I'm happy to help with anything else needed.

Ah right! And, I guess this won't remove any previously added .git hooks in people's checkouts, so it won't actually affect their workflows unless they re-clone the secondary repo.

We should also do this in the primary repo then too.

Let's see, when the next PA sync is this Wednesday. I'll run this by those folks then.

Okay, PAs are okay with this. TODO

  • look in git history for schema committers and communicate this change
  • give 2 weeks for objections
  • update documentation
  • merge, and also apply same change to schemas/event/primary.

One question about the new proposed development workflow. Will npm build be required with every commit? Or will we be allowed to merge commits without it, and build only when we want to "release"? As I understand it, we "release" whenever we merge to the schema repositories. If so, does this new workflow create a potential for human error in merging a set of changes without a build?

Yes, but hopefully the CI will not allow you to merge if make changes without building.

If I remember right npm test fails if the updated current.yaml's have been materialized or if the versions don't match, so I think Andrew's right.

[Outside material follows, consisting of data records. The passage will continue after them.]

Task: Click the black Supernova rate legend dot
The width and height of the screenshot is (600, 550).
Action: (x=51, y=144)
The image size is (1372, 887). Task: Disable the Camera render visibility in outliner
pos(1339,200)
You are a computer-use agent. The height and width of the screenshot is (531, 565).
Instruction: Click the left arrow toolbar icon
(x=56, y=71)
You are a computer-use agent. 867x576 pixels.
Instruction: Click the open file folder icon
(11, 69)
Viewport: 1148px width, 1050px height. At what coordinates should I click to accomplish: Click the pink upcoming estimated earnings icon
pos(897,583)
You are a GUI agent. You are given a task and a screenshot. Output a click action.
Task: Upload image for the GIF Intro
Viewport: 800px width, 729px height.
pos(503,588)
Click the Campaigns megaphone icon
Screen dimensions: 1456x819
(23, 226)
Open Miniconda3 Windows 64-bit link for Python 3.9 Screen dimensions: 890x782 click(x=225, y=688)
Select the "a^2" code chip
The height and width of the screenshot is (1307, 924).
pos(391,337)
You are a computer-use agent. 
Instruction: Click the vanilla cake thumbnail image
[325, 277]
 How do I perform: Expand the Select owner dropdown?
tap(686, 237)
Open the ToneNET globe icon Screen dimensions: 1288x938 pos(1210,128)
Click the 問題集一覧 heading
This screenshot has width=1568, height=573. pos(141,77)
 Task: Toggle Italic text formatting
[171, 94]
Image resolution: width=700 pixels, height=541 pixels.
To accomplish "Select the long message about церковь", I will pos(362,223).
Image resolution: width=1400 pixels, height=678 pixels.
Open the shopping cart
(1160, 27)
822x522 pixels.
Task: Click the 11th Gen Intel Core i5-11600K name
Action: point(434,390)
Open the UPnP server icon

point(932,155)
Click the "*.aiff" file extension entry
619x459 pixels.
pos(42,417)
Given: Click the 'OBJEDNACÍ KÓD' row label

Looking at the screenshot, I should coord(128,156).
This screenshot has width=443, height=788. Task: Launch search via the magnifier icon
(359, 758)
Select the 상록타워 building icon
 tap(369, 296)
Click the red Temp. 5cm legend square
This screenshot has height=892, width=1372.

Maybe instead of letting CI do it, we can let the git hook still run and warn that an npm build is needed instead of just doing it?

Change 714875 merged by Ottomata:

[schemas/event/secondary@master] build: Document simpler alternative contribution flow

https://gerrit.wikimedia.org/r/714875

Change 772402 had a related patch set uploaded (by Ottomata; author: Ottomata):

[schemas/event/secondary@master] Use --no-git-add in npm run build-modified script

https://gerrit.wikimedia.org/r/772402

Change 772402 merged by jenkins-bot:

[schemas/event/secondary@master] Use --no-git-add in npm run build-modified script

https://gerrit.wikimedia.org/r/772402

Change 772418 had a related patch set uploaded (by Ottomata; author: Ottomata):

[schemas/event/primary@master] Change materialization method and update readme to match schemas/event/secondary

https://gerrit.wikimedia.org/r/772418

Change 772418 merged by jenkins-bot:

[schemas/event/primary@master] Change materialization method and update readme to match schemas/event/secondary

https://gerrit.wikimedia.org/r/772418

Alright, done! I've updated wikitech documentation as well.